Mientras su angustia iba en aumento, un hombre alto e impecablemente vestido se presentó en la puerta de su casa de Madeira. Era el eterno rival de Fawcett: el doctor Alexander Hamilton Rice. Había ido a consolarla, y le aseguró que aunque los exploradores hubiesen caído prisioneros, Fawcett encontraría el modo de escapar. «La única persona por la que, cuando está en la jungla, nadie debe preocuparse es el coronel», dijo el doctor Rice.
Hasta entonces, Nina se había resistido a enviar a un equipo de rescate, insistiendo en que Fawcett y su hijo preferirían morir a que otros les salvaran la vida, pero ahora, con el pánico apoderándose de ella, preguntó a Rice si él estaría dispuesto a hacerlo. «No podría elegirse a ningún hombre mejor para encabezar tal expedición», 14comentó más tarde. Sin embargo y para conmoción de muchos de sus colegas, el doctor Rice decidió abandonar el mundo de la exploración. Tal vez, a los cincuenta años, se sentía ya demasiado mayor, especialmente tras haber visto lo que le había ocurrido a su aparentemente invulnerable rival. Tal vez la esposa del doctor Rice, que había perdido a su marido y a su hijo en un trágico accidente, le convenció de que no volviera allí. O tal vez sencillamente Rice consideraba que ya había hecho todo cuanto podía como explorador.
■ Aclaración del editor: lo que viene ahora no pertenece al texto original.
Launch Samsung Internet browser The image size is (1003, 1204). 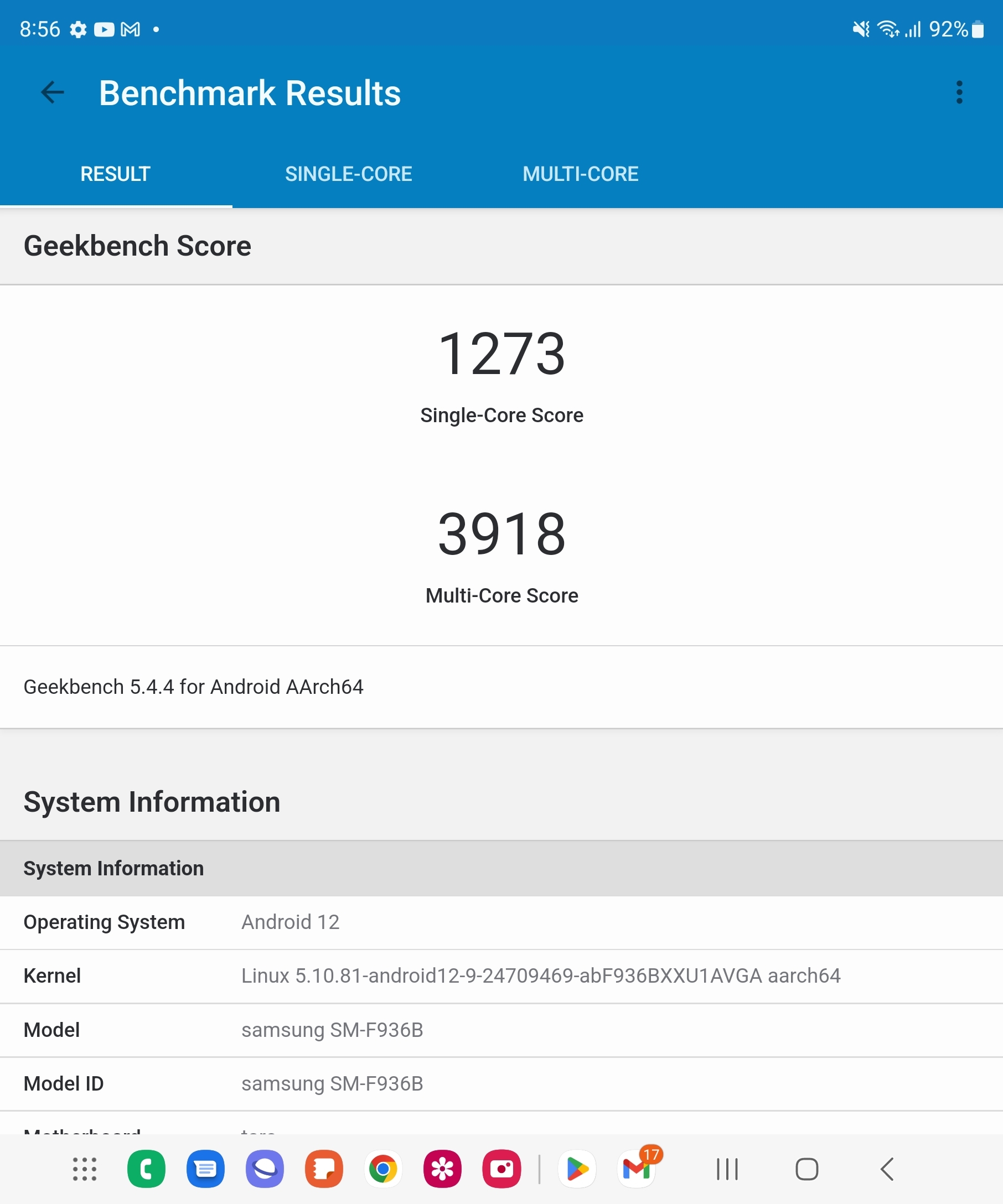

Mientras tanto, la Royal Geographical Society declaró en 1927: «Reiteramos nuestra predisposición a ayudar [a toda partida de rescate] competente y bien acreditada». 15Aunque advirtió que si Fawcett «no pudo penetrar y avanzar, mucho menos podría nadie más», la Royal Society recibió un aluvión de cartas de voluntarios. Uno de ellos escribió: «Tengo treinta y seis años. Prácticamente soy inmune a la malaria. Mido un metro cincuenta y seis descalzo y soy duro como las uñas». 16Otro aseguraba: «Estoy dispuesto a sacrificarlo todo, incluso mi vida». 17
Algunos voluntarios buscaban una huida de su deprimente vida cotidiana. («Mi esposa y yo hemos […] decidido que una separación de un par de años nos hará un bien infinito.») 18Otros anhelaban fama y fortuna, al igual que Henry Morton Stanley, que había encontrado a Livingstone cinco décadas antes. Unos cuantos se sentían atraídos por la naturaleza heroica de la búsqueda: saber, según lo describió uno de ellos, «si tengo madera de hombre, o soy tan solo arcilla». 19Un joven gales, que se ofreció a alistarse con sus amigos, escribió: «Consideramos que esta discreta aventura entraña una mayor dosis de heroísmo que, por ejemplo, el espectacular triunfo de Lindbergh». 20
En febrero de 1928, George Miller Dyott, un miembro de la Royal Geographical Society de cuarenta y cinco años, puso en marcha la primera gran tentativa de rescate. Nacido en Nueva York -su padre era británico y su madre, estadounidense-, había sido piloto de pruebas poco después de los hermanos Wright y se contaba entre los primeros que volaron de noche. Tras servir como comandante de escuadrón aéreo en la Primera Guerra Mundial, había abandonado la aviación para hacerse explorador, y, aunque no encajaba demasiado con el prototipo del aventurero duro -medía algo más de metro setenta y apenas pesaba sesenta y tres kilos-, había recorrido a pie los Andes en más de seis ocasiones y se había internado en ciertas regiones del Amazonas. (Había navegado el río de la Duda para confirmar las reivindicaciones, en un tiempo disputadas, de Teddy Roosevelt.) También había pasado varias semanas cautivo de una tribu amazónica que reducía las cabezas de sus enemigos.
Para los medios de comunicación, la desaparición de Fawcett solo había contribuido a dar vida a lo que un escritor denominó una «historia romántica que erige imperios periodísticos», 21y pocos parecían tan hábiles en mantener la historia incandescente como Dyott. Antiguo director ejecutivo de una empresa llamada Travel Films, había sido uno de los primeros exploradores en llevar consigo cámaras cinematográficas, y sabía instintivamente cómo posar y hablar como un personaje de película de serie B.